You can imagine the wide range of socio-economic circumstances in a city in which can be found the very poor – some living in cardboard street homes – and the very rich . . . think of Hollywood moguls, plus all levels in between. Geography, too, has an impact; how many counties have both an island like Catalina and remote areas with more animals than people? In the complexity of the Los Angeles area’s housing and services challenges, it provides a laboratory for ways to address our national challenges: rural vs urban, poor vs. rich, anglophone vs. multiphone, etc.

Core Needs

The hope is to provide purposeful aging for as many Angelinos as possible. So far, the outreach into the larger community has revealed nine core needs plus an added starter, namely emergency preparedness and resilience. Los Angeles is in the process of fleshing out the gap between the vision and what’s now available.  

Accessibility has surfaced as a priority need along with a need for dementia friendly environments for those who are stricken. A widely attended Older Adults Summit was a particularly useful instrument for refining the vision.

The Next Generation

There were many gerontology students in the audience, so Ms. Trejo closed with advice for them . . . which is also good advice for people of all ages. She suggested that they start their careers with a top 10 list of what they would want for aging. Of course, at age 20 or 21, or even at age 25 or 26, it’s hard to imagine the subjective experience of aging with enough clarity to have a top 10 list, but these are students of gerontology and she wanted them to start out with purpose.  

10 Steps to Achieve 10 Goals

She then spoke of her own top 10 list, and it soon became evident that she had another top 10 table of the steps that it would take to achieve the top 10 goals. She conceded that she had yet to achieve all her top 10 goals but she has accomplished more than she might have achieved without that simple sense of direction.

The General Program

The rest of the program fell in line with what one might expect. There were professors presenting their research results.

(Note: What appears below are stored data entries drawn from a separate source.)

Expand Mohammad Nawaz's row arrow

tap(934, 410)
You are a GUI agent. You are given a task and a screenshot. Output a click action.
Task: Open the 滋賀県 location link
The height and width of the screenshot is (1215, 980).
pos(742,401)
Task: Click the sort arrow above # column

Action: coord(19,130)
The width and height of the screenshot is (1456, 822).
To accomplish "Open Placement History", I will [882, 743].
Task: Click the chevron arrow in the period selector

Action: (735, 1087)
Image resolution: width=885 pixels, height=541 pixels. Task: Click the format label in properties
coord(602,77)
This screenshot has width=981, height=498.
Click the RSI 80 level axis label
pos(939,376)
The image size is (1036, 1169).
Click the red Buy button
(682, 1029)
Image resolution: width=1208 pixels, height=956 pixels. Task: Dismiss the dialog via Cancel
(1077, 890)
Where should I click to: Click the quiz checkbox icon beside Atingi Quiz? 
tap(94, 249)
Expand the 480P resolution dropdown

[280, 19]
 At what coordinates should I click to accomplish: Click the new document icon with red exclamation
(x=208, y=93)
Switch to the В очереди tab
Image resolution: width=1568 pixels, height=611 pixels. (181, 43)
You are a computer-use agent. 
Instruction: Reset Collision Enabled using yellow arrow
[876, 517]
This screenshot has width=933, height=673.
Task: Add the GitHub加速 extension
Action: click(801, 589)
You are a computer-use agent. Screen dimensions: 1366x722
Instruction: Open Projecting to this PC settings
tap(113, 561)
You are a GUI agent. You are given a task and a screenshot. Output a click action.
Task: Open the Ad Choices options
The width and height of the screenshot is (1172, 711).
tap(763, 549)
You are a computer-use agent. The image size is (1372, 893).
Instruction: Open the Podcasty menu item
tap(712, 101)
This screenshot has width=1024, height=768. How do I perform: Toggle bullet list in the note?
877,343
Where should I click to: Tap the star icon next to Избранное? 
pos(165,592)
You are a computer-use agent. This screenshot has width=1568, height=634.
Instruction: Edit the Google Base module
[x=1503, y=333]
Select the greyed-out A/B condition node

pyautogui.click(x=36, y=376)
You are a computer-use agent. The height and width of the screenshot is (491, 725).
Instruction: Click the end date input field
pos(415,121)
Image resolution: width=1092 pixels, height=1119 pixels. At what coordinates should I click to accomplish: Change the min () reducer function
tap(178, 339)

There were students learning research methodologies. There was a display of posters with research findings and student researchers ready to respond to questions on their posters.  

Need for Purpose

My favorites documented the need for purpose as a life-sustaining element. One was titled “Perceiving oneself as a giver vs. receiver elicits unique emotional state blends,” and another titled “Giving advice increases older adults’ subjective well-being.” While these two examinations of the need to matter involve studies of older people, that need is basic to humans. It’s not surprising that older people have the same needs as do people of all ages; they still have their humanity.

The Village Movement

In light of this discernment about wanting to matter, the finding of one professor in a panel on the Village Movement is not surprising. The professor has made the Village Movement the focus of her research interest. In the course of her research, she has found that the “villages” are more likely to prosper and endure when they are initiated at the grassroots level by the members themselves.  

Provider ventures into Village enterprise creation have had less success. As one provider executive, himself a baby boomer, put it while speaking of his generation. “We want choice and control and won’t settle for less.” That sounds like empowerment for any generation.